Despite these findings, the study might not represent the whole Secondary Two student population. The pandemic limited the participation of more students in this study and time constraints limited the possibility of selecting a suitable sample size to conduct a pilot test for the online survey. If a pilot test was conducted, it would increase the validity of the research. Given more time, follow-up qualitative interviews could be undertaken to cross-check the validity of the quantitative data. Because the study involved convenience sampling, the researcher had no control over the selection of participants because this was decided by the participating schools. Future studies could consider increasing the sample size and involve more schools to ensure that responses are not skewed. Similar studies should be conducted for students of different demographics; for example, contrasts between students’ actual and preferred perceptions could be investigated separately for different genders and academic streams.

Conclusion

This study achieved its aim in answering three RQs by exploring students’ perceptions of online learning, TSI and engagement.

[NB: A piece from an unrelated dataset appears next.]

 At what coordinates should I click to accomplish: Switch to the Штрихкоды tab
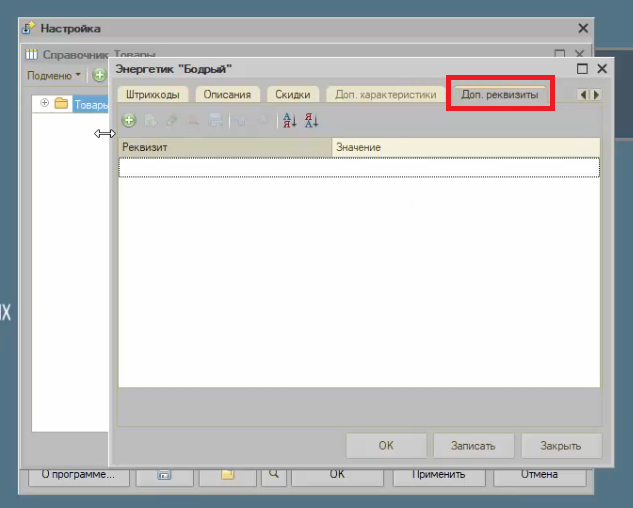pyautogui.click(x=153, y=95)
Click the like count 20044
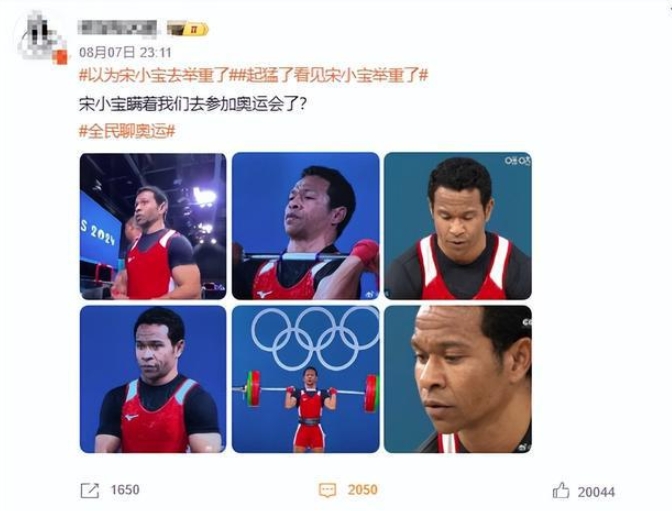 pyautogui.click(x=596, y=492)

Overall, computer usage (CU) is crucial together with the necessary Teacher Support (TS) in place to facilitate learning through Student Interaction and Collaboration (SIC). This would close existing gaps between teachers’ current strategies used and students’ expectations of their online learning environment. Teachers can consider guiding students through the features of newly-introduced platforms to avoid discouraging students who are learning to engage in technology for their learning. This would help students to gain the computer self-efficacy needed for online learning (Hiltz & Shea, 2005). As much as SIC is important, it must be noted that the implementation of a constructivist online learning environment can be difficult because of the limitations of meeting the individual needs of each student and juggling multiple objectives (Ravitz et al., 2000) when conducting online lessons.

Students’ perceived online learning environment and TSI can significantly predict their online engagement outcomes, which largely can be predicted by their online learning environment (i.e. TS, AS, SA, SIC, CU), especially personal relevance (PR). Understanding on the QTI scale also predicted online engagement among students. To help students to acknowledge the importance of the subjects, teachers should consider sharing and explaining the relevance of the content to their everyday life.

Insight into the students’ preferred teaching and managing strategies used by their teachers during the online lessons was found to be useful for teachers, who can design and focus on areas that students would like to experience. Essentially, schools need to support teachers in online teaching. Many teachers are familiar with pedagogical content knowledge (PCK) but might not be equipped with technological, pedagogical and content knowledge (TPACK). TPACK is a knowledge set that is essential for teaching effectively in an online learning environment with the use of technology (Mishra & Koehler, 2006). Teachers should consider collaborating to share their technological teaching resources and management strategies with each other to enhance the online learning experiences of their students.